その詳細は見えなかった。しかし、一つだけ確かなことがあった。僕が自分自身の信念に従って行動した時、最も多くの人を救うことができるということだった。


僕は立ち上がった。そして、両方のカードを机の引き出しにしまった。


「まだ決める時じゃない」


僕は呟いた。もう少し情報が必要だった。特対機関の真の目的、瀾の本当の狙い、そして僕自身が本当に守りたいもの。


それらを見極めるまでは、どちらの道も選ばない。


でも、時間はあまりない。悲劇として視た通りなら、明日の夕方には決断を迫られることになる。
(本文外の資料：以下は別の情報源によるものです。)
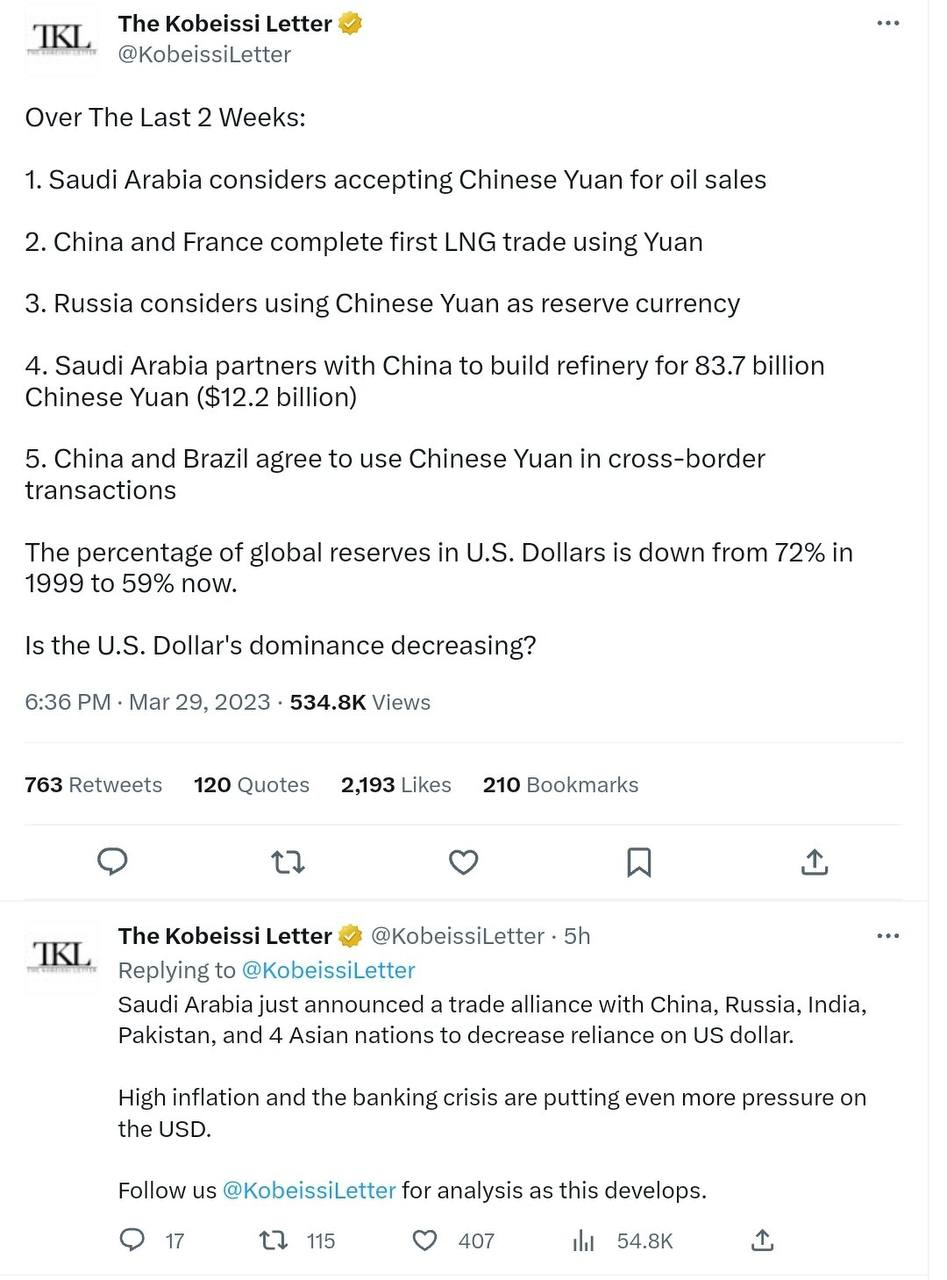This screenshot has width=947, height=1280.
Task: Like the reply tweet with 407 likes
Action: (x=425, y=1241)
僕は窓の外を見た。東の空がわずかに白み始めている。新しい一日が始まろうとしていた。そして、その一日の終わりに、僕の運命が決まることになる。


「自分の信念...」


僕は自分に問いかけた。僕が本当に守りたいものは何なのか。ヴォルフたちとの友情か、サクラの言う理解か、それとも別の何かなのか。


答えは、まだ見つからなかった。でも、きっと今日一日の間に見つけることができる。そう信じて、僕は新しい朝を迎えることにした。


そして、僕の能力が示した「第三の道」とは何なのか、それも今日中に明らかになるだろう。


悲劇を視る能力者奏江蓮の、最も重要な選択の日が始まろうとしていた。